The problem
Restate all of the entries verbatim.

[Collected data entries]
-------
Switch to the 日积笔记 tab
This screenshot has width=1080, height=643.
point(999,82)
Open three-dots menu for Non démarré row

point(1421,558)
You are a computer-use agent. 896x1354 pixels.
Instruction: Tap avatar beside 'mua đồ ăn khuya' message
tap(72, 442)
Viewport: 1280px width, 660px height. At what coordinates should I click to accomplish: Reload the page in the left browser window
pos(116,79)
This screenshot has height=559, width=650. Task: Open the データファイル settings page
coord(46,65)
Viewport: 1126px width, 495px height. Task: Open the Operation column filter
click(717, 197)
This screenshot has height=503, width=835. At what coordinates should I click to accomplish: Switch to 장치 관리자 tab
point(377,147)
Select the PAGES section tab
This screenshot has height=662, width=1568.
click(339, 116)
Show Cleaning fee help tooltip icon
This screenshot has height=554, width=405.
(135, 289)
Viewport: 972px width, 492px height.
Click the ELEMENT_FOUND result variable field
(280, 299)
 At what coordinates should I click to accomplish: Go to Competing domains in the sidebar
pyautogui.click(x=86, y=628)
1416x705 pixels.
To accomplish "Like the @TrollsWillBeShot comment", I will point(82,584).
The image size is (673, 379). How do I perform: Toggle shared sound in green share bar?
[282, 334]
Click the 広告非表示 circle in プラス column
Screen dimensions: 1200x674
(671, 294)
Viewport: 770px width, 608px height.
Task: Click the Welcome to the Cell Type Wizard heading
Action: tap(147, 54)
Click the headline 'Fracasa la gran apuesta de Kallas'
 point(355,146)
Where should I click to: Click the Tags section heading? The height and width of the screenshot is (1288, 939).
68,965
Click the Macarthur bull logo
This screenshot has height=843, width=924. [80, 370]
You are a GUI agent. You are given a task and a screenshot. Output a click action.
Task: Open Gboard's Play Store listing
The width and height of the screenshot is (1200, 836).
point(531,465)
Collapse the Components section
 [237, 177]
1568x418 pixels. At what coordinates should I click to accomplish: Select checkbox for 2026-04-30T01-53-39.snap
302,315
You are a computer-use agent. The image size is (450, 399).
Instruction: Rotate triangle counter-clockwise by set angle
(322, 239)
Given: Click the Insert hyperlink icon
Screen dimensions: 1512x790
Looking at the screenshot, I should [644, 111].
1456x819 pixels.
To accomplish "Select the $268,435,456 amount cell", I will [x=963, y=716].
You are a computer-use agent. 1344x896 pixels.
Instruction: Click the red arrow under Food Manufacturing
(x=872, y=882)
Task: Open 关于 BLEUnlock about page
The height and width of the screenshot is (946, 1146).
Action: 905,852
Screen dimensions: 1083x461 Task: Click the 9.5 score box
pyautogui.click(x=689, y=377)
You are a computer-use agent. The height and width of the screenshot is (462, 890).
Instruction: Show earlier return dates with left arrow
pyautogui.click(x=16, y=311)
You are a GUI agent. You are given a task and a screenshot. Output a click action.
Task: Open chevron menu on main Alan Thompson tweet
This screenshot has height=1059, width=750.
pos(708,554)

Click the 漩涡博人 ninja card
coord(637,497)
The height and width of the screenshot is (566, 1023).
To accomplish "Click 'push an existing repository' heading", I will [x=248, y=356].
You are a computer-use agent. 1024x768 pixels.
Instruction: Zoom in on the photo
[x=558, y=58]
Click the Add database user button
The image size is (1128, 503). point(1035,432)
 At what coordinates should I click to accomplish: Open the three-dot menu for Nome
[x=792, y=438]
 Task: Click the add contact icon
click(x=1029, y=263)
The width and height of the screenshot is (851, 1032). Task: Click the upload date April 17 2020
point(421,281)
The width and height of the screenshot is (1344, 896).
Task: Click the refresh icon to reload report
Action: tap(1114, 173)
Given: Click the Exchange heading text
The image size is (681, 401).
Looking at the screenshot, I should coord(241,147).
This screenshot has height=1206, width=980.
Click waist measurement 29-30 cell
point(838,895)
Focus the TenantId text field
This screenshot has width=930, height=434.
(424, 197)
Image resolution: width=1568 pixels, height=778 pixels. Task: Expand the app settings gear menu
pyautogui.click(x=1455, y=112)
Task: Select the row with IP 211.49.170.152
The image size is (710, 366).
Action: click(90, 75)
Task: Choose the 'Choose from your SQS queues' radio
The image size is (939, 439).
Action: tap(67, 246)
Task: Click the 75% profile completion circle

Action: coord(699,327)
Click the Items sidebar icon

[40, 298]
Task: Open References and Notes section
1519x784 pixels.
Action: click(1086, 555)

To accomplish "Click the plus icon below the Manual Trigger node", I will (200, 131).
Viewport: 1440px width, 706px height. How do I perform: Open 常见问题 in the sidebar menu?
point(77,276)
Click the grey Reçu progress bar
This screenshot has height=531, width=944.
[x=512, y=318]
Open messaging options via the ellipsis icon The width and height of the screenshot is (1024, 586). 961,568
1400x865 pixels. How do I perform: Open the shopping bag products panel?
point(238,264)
-------
Exercise output
Switch to the 日积笔记 tab
This screenshot has width=1080, height=643.
point(999,82)
Open three-dots menu for Non démarré row

point(1421,558)
You are a computer-use agent. 896x1354 pixels.
Instruction: Tap avatar beside 'mua đồ ăn khuya' message
tap(72, 442)
Viewport: 1280px width, 660px height. At what coordinates should I click to accomplish: Reload the page in the left browser window
pos(116,79)
This screenshot has height=559, width=650. Task: Open the データファイル settings page
coord(46,65)
Viewport: 1126px width, 495px height. Task: Open the Operation column filter
click(717, 197)
This screenshot has height=503, width=835. At what coordinates should I click to accomplish: Switch to 장치 관리자 tab
point(377,147)
Select the PAGES section tab
This screenshot has height=662, width=1568.
click(339, 116)
Show Cleaning fee help tooltip icon
This screenshot has height=554, width=405.
(135, 289)
Viewport: 972px width, 492px height.
Click the ELEMENT_FOUND result variable field
(280, 299)
 At what coordinates should I click to accomplish: Go to Competing domains in the sidebar
pyautogui.click(x=86, y=628)
1416x705 pixels.
To accomplish "Like the @TrollsWillBeShot comment", I will point(82,584).
The image size is (673, 379). How do I perform: Toggle shared sound in green share bar?
[282, 334]
Click the 広告非表示 circle in プラス column
Screen dimensions: 1200x674
(671, 294)
Viewport: 770px width, 608px height.
Task: Click the Welcome to the Cell Type Wizard heading
Action: tap(147, 54)
Click the headline 'Fracasa la gran apuesta de Kallas'
 point(355,146)
Where should I click to: Click the Tags section heading? The height and width of the screenshot is (1288, 939).
68,965
Click the Macarthur bull logo
This screenshot has height=843, width=924. [80, 370]
You are a GUI agent. You are given a task and a screenshot. Output a click action.
Task: Open Gboard's Play Store listing
The width and height of the screenshot is (1200, 836).
point(531,465)
Collapse the Components section
 [237, 177]
1568x418 pixels. At what coordinates should I click to accomplish: Select checkbox for 2026-04-30T01-53-39.snap
302,315
You are a computer-use agent. The image size is (450, 399).
Instruction: Rotate triangle counter-clockwise by set angle
(322, 239)
Given: Click the Insert hyperlink icon
Screen dimensions: 1512x790
Looking at the screenshot, I should [644, 111].
1456x819 pixels.
To accomplish "Select the $268,435,456 amount cell", I will [x=963, y=716].
You are a computer-use agent. 1344x896 pixels.
Instruction: Click the red arrow under Food Manufacturing
(x=872, y=882)
Task: Open 关于 BLEUnlock about page
The height and width of the screenshot is (946, 1146).
Action: 905,852
Screen dimensions: 1083x461 Task: Click the 9.5 score box
pyautogui.click(x=689, y=377)
You are a computer-use agent. The height and width of the screenshot is (462, 890).
Instruction: Show earlier return dates with left arrow
pyautogui.click(x=16, y=311)
You are a GUI agent. You are given a task and a screenshot. Output a click action.
Task: Open chevron menu on main Alan Thompson tweet
This screenshot has height=1059, width=750.
pos(708,554)

Click the 漩涡博人 ninja card
coord(637,497)
The height and width of the screenshot is (566, 1023).
To accomplish "Click 'push an existing repository' heading", I will [x=248, y=356].
You are a computer-use agent. 1024x768 pixels.
Instruction: Zoom in on the photo
[x=558, y=58]
Click the Add database user button
The image size is (1128, 503). point(1035,432)
 At what coordinates should I click to accomplish: Open the three-dot menu for Nome
[x=792, y=438]
 Task: Click the add contact icon
click(x=1029, y=263)
The width and height of the screenshot is (851, 1032). Task: Click the upload date April 17 2020
point(421,281)
The width and height of the screenshot is (1344, 896).
Task: Click the refresh icon to reload report
Action: tap(1114, 173)
Given: Click the Exchange heading text
The image size is (681, 401).
Looking at the screenshot, I should coord(241,147).
This screenshot has height=1206, width=980.
Click waist measurement 29-30 cell
point(838,895)
Focus the TenantId text field
This screenshot has width=930, height=434.
(424, 197)
Image resolution: width=1568 pixels, height=778 pixels. Task: Expand the app settings gear menu
pyautogui.click(x=1455, y=112)
Task: Select the row with IP 211.49.170.152
The image size is (710, 366).
Action: click(90, 75)
Task: Choose the 'Choose from your SQS queues' radio
The image size is (939, 439).
Action: tap(67, 246)
Task: Click the 75% profile completion circle

Action: coord(699,327)
Click the Items sidebar icon

[40, 298]
Task: Open References and Notes section
1519x784 pixels.
Action: click(1086, 555)

To accomplish "Click the plus icon below the Manual Trigger node", I will (200, 131).
Viewport: 1440px width, 706px height. How do I perform: Open 常见问题 in the sidebar menu?
point(77,276)
Click the grey Reçu progress bar
This screenshot has height=531, width=944.
[x=512, y=318]
Open messaging options via the ellipsis icon The width and height of the screenshot is (1024, 586). 961,568
1400x865 pixels. How do I perform: Open the shopping bag products panel?
point(238,264)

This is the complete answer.